Nel 1968 esce “Il grande silenzio” di Sergio Corbucci, uno dei western italiani più atipici e strani mai realizzati.

Nel Nevada, a Snow Hill, verso la fine dell’Ottocento, è caduta la neve. Il freddo pungente e inaspettato ha spinto i banditi rifugiati sulle montagne a scendere a valle per procacciarsi dei viveri. Una volta a valle però, questi banditi sono facile preda dei “Bounty killer” pronti a trucidarli per incassare le modeste taglie. Il cacciatore di taglie più sanguinario e spietato è Tigrero (Klaus Kinski) che durante la sua caccia all’uomo uccide il marito di Pauline (Vonette McGee, del cultissimo trashissimo “Blacula”). La vedova ingaggia, per vendicare il marito, il pistolero muto Silenzio (Jean Luis Trintignant). Silenzio non è nato muto, ma gli sono state tagliate le corde vocali, da bambino, dai Bounty Killer che gli hanno ucciso la madre e il padre ricercato. Nel viaggio sulla dilingenza per Snow Hill, Silenzio incontra il futuro sceriffo (Frank Wolff) determinato a fermare l’avidità dei Bounty killer e Tigrero.

Le cose nella ghiacciata Snow Hill, dopo l’arrivo dei tre, andranno per il peggio, infatti Tigrero ucciderà prima lo sceriffo e poi lo stesso Silenzio e quindi Pauline.

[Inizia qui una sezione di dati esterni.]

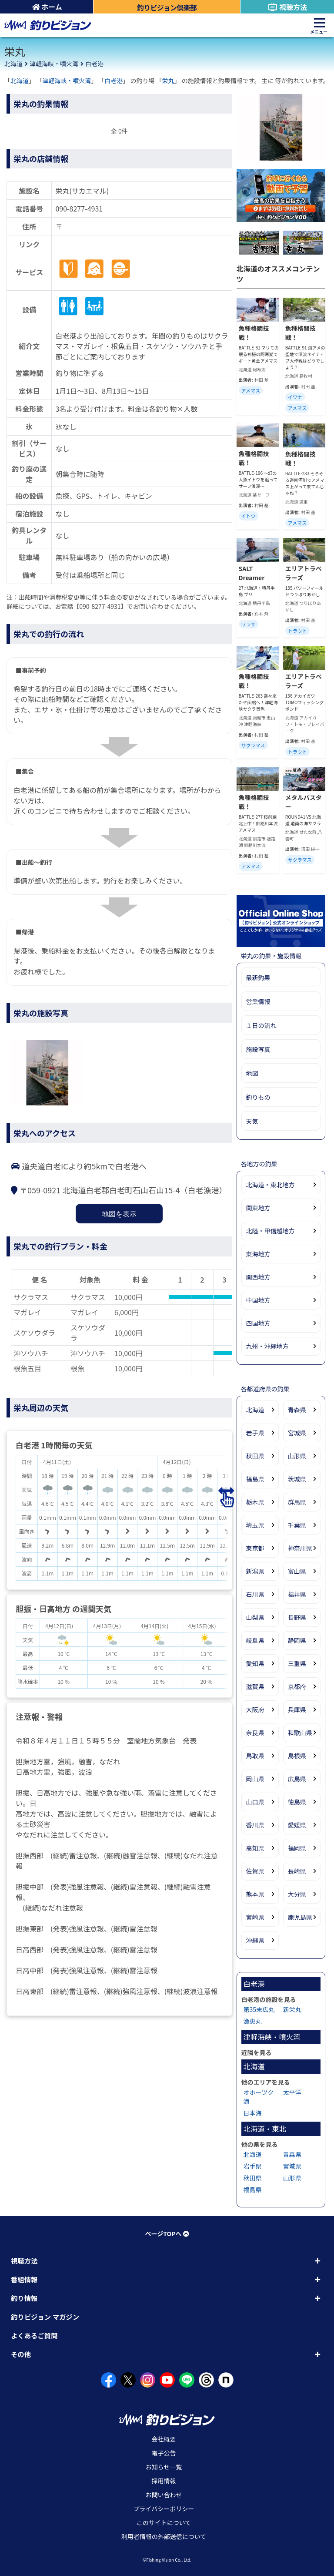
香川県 (255, 1824)
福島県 (255, 1478)
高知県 (255, 1848)
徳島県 (297, 1801)
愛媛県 (297, 1824)
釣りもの (258, 1097)
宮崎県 (255, 1917)
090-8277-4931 (79, 208)
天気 (252, 1121)
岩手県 (255, 1432)
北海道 (13, 63)
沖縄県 (255, 1940)
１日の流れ (261, 1025)
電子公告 (164, 2452)
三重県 (297, 1663)
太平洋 (292, 2092)
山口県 (255, 1801)
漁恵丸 (253, 2021)
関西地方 (258, 1277)
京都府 (297, 1686)
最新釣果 (258, 977)
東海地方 (258, 1253)
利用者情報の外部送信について (164, 2536)
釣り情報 (24, 2298)
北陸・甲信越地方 (270, 1230)
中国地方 (258, 1300)
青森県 (297, 1409)
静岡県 (297, 1640)
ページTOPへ (167, 2233)
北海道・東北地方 (270, 1184)
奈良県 (255, 1732)
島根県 (297, 1755)
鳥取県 (255, 1755)
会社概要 (164, 2439)
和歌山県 (300, 1732)
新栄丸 (292, 2009)
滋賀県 (255, 1686)
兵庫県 (297, 1709)
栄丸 (168, 80)
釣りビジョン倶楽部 (167, 7)
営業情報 (258, 1001)
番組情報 (24, 2279)
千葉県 (297, 1525)
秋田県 (255, 1455)
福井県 (297, 1594)
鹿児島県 (300, 1917)
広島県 (297, 1778)
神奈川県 (300, 1548)
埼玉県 (255, 1525)
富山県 (297, 1571)
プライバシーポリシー (164, 2508)
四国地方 (258, 1323)
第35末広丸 (259, 2009)
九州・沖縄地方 (267, 1346)
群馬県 (297, 1502)
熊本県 (255, 1894)
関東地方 (258, 1207)
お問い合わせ (164, 2494)
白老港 (94, 63)
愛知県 (255, 1663)
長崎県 (297, 1871)
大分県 (297, 1894)
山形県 (297, 1455)
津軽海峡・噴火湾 (54, 63)
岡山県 (255, 1778)
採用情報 (164, 2480)
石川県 (255, 1594)
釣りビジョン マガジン (45, 2316)
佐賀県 (255, 1871)
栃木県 (255, 1502)
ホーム (47, 6)
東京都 (255, 1548)
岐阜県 (255, 1640)
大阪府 (255, 1709)
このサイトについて (164, 2522)
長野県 (297, 1617)
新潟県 (255, 1571)
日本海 (253, 2113)
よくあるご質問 (34, 2335)
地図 (252, 1073)
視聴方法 (287, 7)
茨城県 (297, 1478)
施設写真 (258, 1049)
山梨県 (255, 1617)
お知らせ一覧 (164, 2466)
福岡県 (297, 1848)
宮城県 (297, 1432)
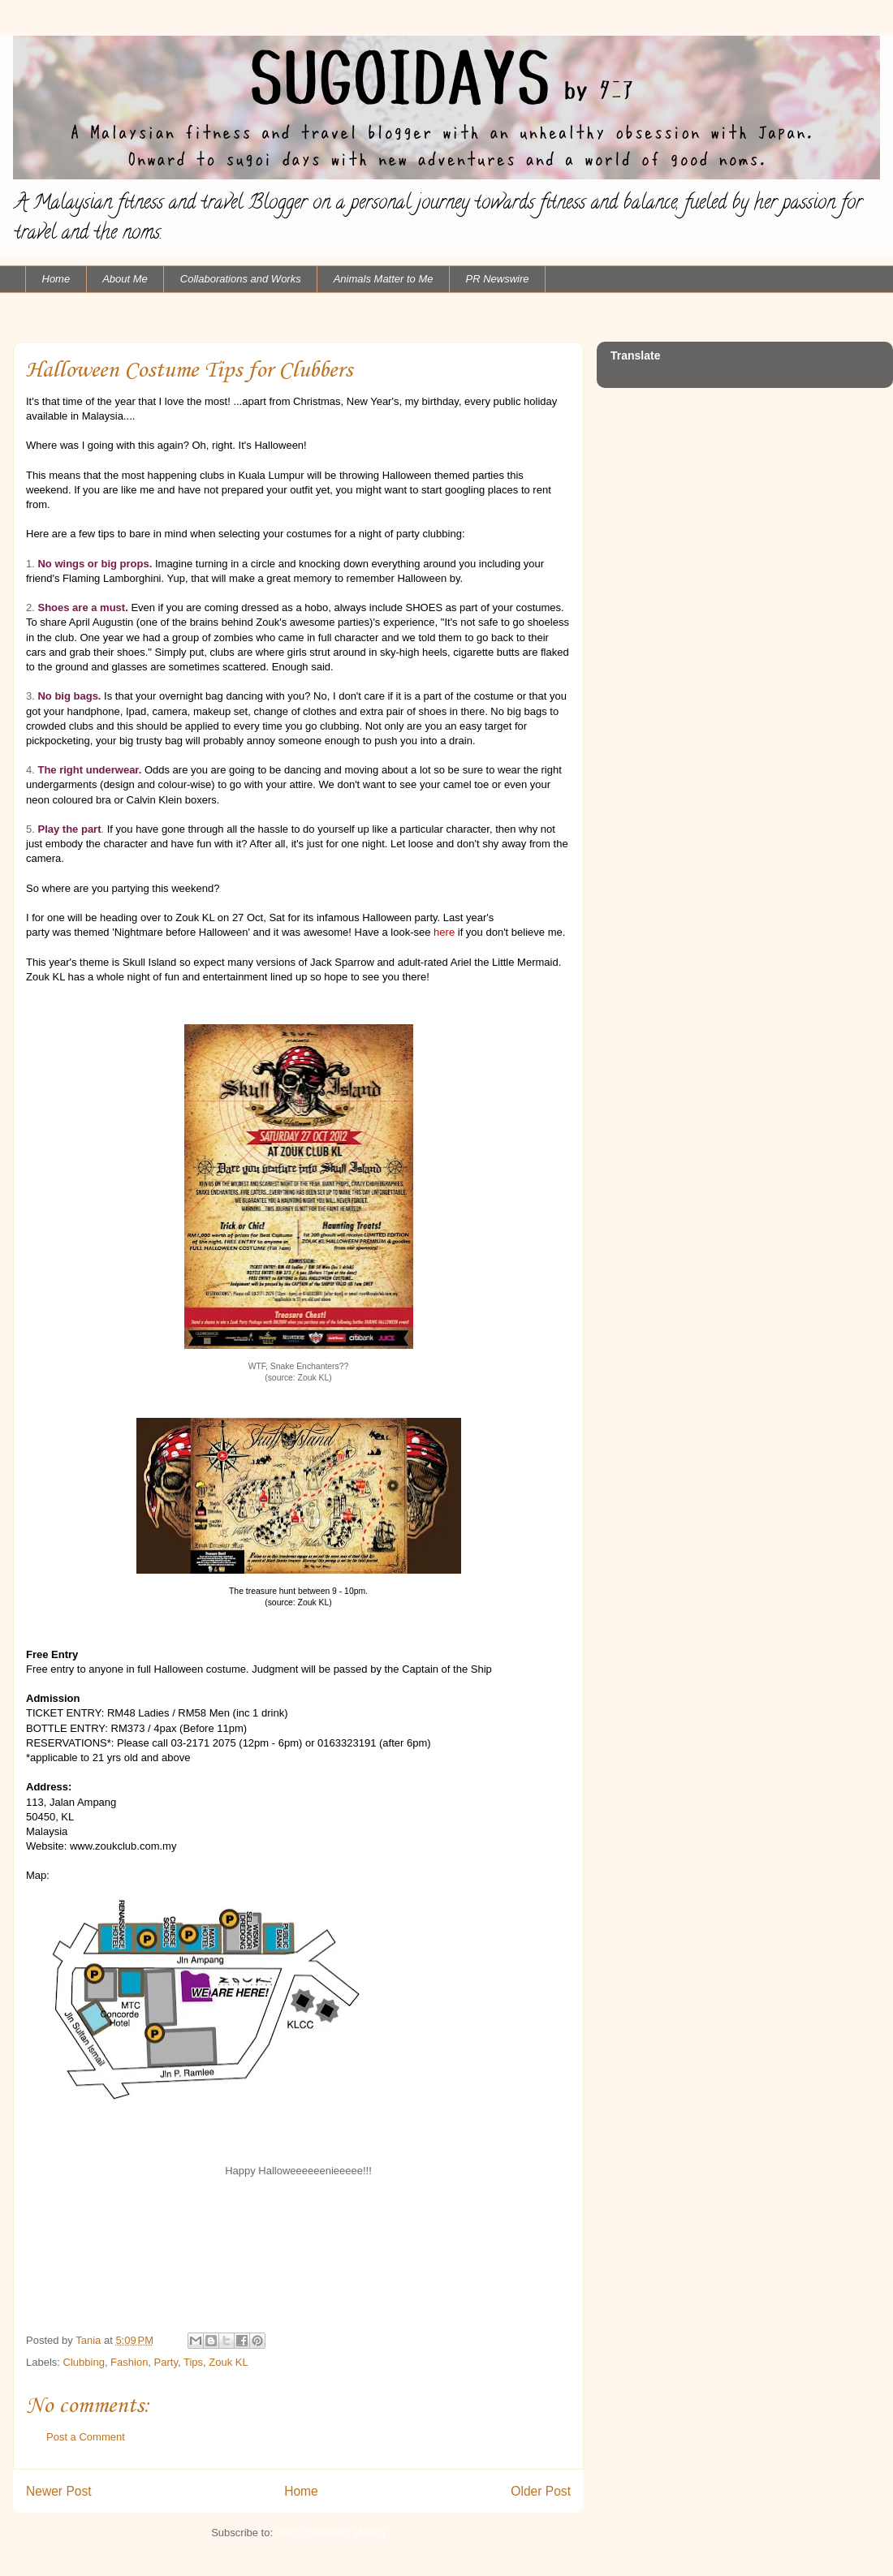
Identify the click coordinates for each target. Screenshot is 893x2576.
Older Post (541, 2491)
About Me (125, 279)
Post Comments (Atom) (331, 2532)
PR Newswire (497, 279)
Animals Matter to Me (384, 279)
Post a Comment (85, 2437)
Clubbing (84, 2362)
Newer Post (59, 2491)
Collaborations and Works (240, 279)
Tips (193, 2362)
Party (166, 2362)
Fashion (129, 2362)
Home (56, 279)
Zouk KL (228, 2362)
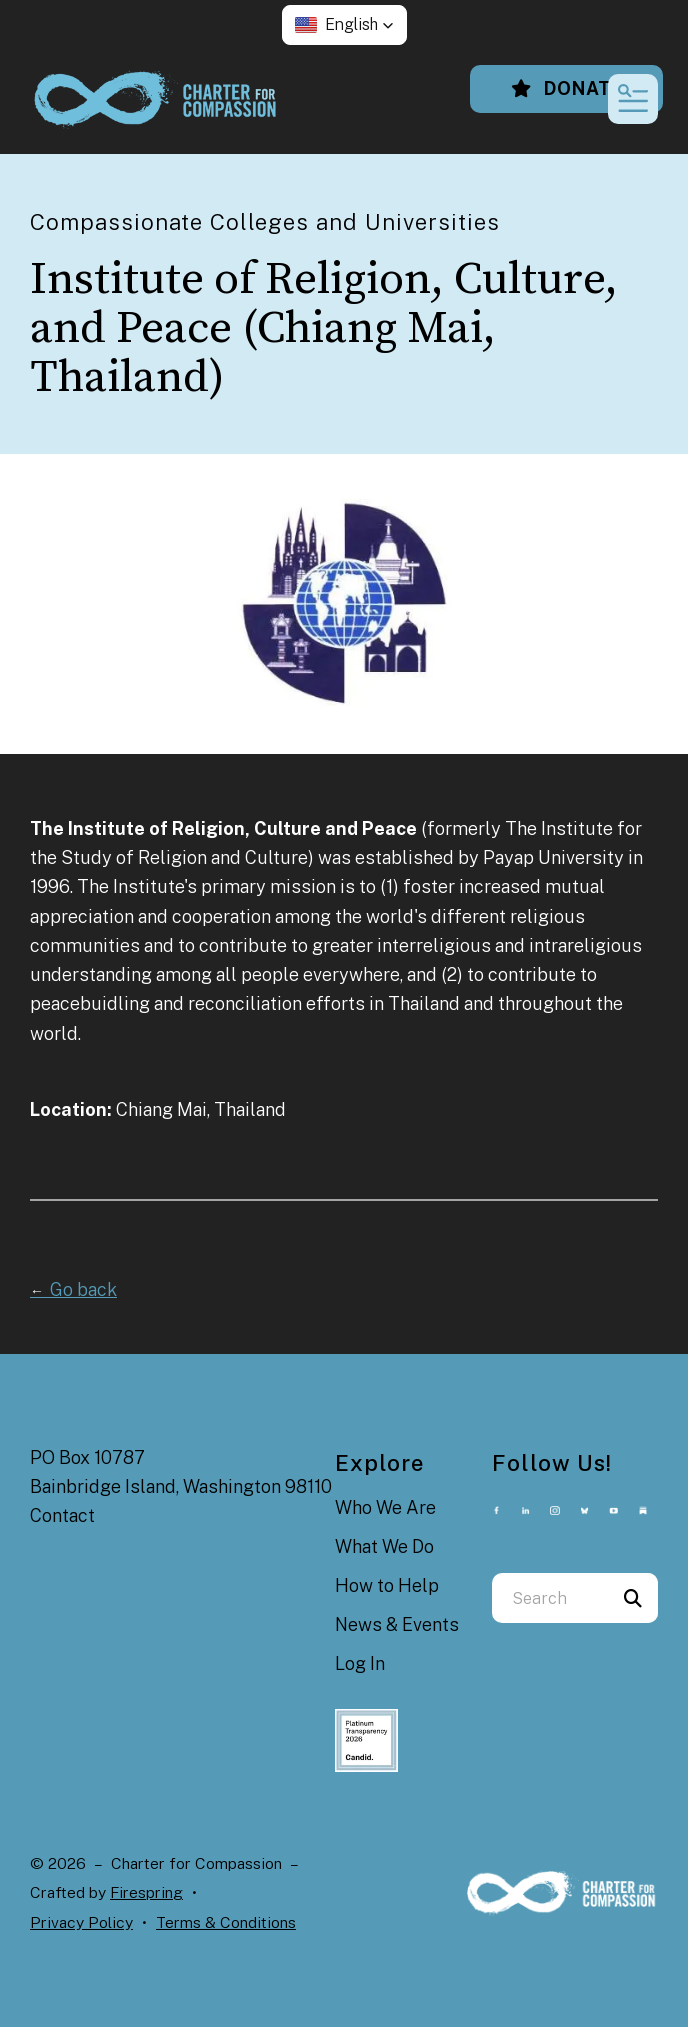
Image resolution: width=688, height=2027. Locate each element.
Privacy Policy (81, 1922)
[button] (344, 25)
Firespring (146, 1892)
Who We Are (385, 1507)
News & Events (397, 1624)
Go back (73, 1289)
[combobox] (550, 1598)
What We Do (384, 1546)
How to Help (387, 1585)
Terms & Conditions (226, 1922)
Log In (360, 1663)
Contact (62, 1515)
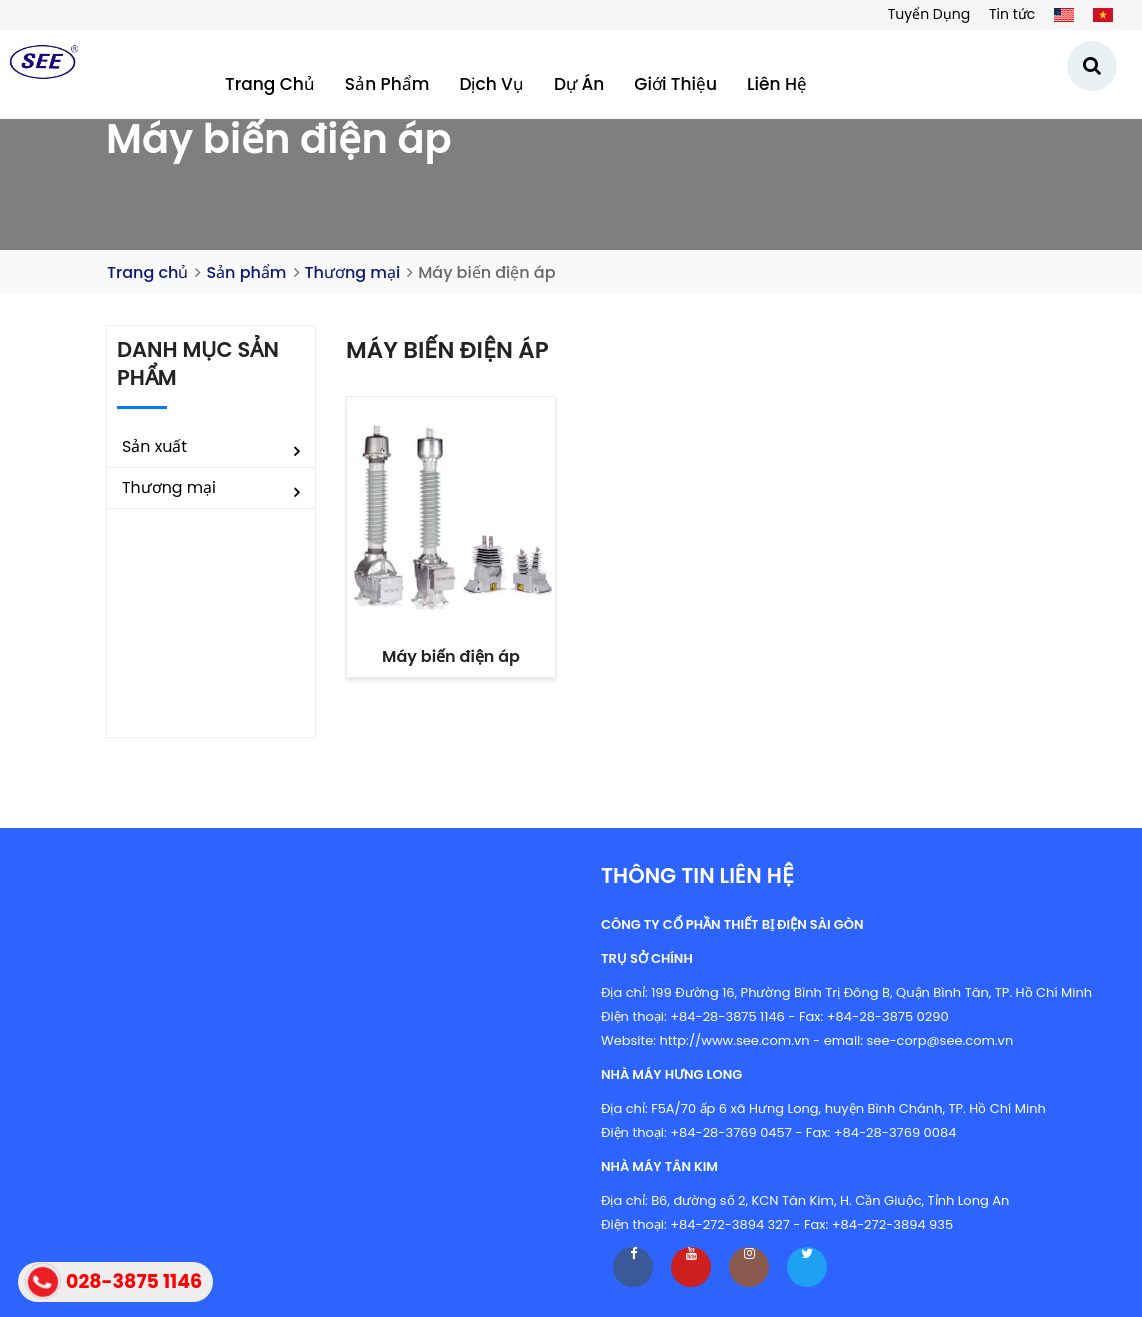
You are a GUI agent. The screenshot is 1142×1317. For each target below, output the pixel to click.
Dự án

Come ci aveva mostrato Sergio Leone nel 1964 il west è una terra selvaggia sempre polverosa, assolata e con un caldo asfissiante, in Italia molti hanno continuato sulla strada tracciata da quello che può essere considerato uno dei più grandi registi di sempre, e per più di un decennio artigiani cinematografici hanno “copiato” Leone senza diversificarsi molto.

Uno dei pochi che ha cercato di realizzare opere originali, o quantomeno diverse, è Sergio Corbucci: un esempio è sicuramente “Django”, ma riguardo alla questione clima è decisamente più calzante “Il grande Silenzio”.

Come ne “Il grande sentiero” di John Ford, Corbucci sfata lo stereotipo del west caldo e polveroso e ambienta il suo western in mezzo alla neve (girato sulle Dolomiti) e il risultato è un’opera piena di fascino che si discosta moltissimo dal resto degli spaghetti western.

L’ambientazione influisce molto, infatti non ci sono sconfinate praterie con cavalli al galoppo, ma valli innevate dove i cavalli fanno fatica a camminare e dove il freddo gela la tesa del cappello e le armi, costringendo gli uomini a girare con voluminose e goffe pellicce.

Un punto in comune con Sergio Leone sono sicuramente i personaggi, lontani anni luce dal John Wayne perfettamente sbarbato e senza macchia del cinema americano. Silenzio, interpretato da un ottimo Trignant, ha gli occhi mezzi coperti dal cappello e il volto nascosto da una barba incolta interrotta a metà del collo da una vistosa cicatrice, è muto e ha un passato tremendo che cerca di riscattare “cacciando i cacciatori” di taglie. La sua nemesi è Tigrero, con voce calma e sottile, con lo sguardo glaciale di Kinski e il volto impassibile è un personaggio alquanto inquietante, spietato, crudele e perfido. Infine c’è Pauline, una ragazza di colore, scelta di ripiego, che però rende ancora più audace e fuori dagli schemi questo western.vlcsnap-2012-04-04-22h49m07s231

Ovviamente, come vuole il genere, scene truculente, sparatorie sanguinarie ed efferata violenza sono presenti in quantità notevole, però questa volta non c’è la vittoria dell’eroe a farle assimilare al malcapitato spettatore: per la prima volta negli spaghetti western vince il cattivo e non solo spara a tradimento al buono, ma uccide tutti gli ostaggi e si allontana tranquillamente nella sua pelliccia. È una trovata coraggiosa e innovativa, e dà più forza alla frase presente nel film: “un solo uomo non può fermare tanta violenza”.

Alcuni aneddoti curiosi sono legati a questa pellicola ed in particolare al monumentale Klaus Kinski: uno vuole che l’attore tedesco cadde da un cavallo che aveva schiaffeggiato  sul muso per farlo calmare, e un altro invece racconta che Kinski non volle stringere la mano a Wolff, spacciandosi per nazista, solo per rendere in ripresa più credibile l’odio nei suoi confronti da parte di Wolff.

Il film è una perla che va ricercata accuratamente, i dialoghi sono molti curati, il cast è di primo livello e recita in maniera superlativa, le musiche di Morricone sono meravigliose e la regia di Corbucci è efficace e in alcune scene anche poetica, poi un western così atipico, epico e bello è veramente difficile da trovare.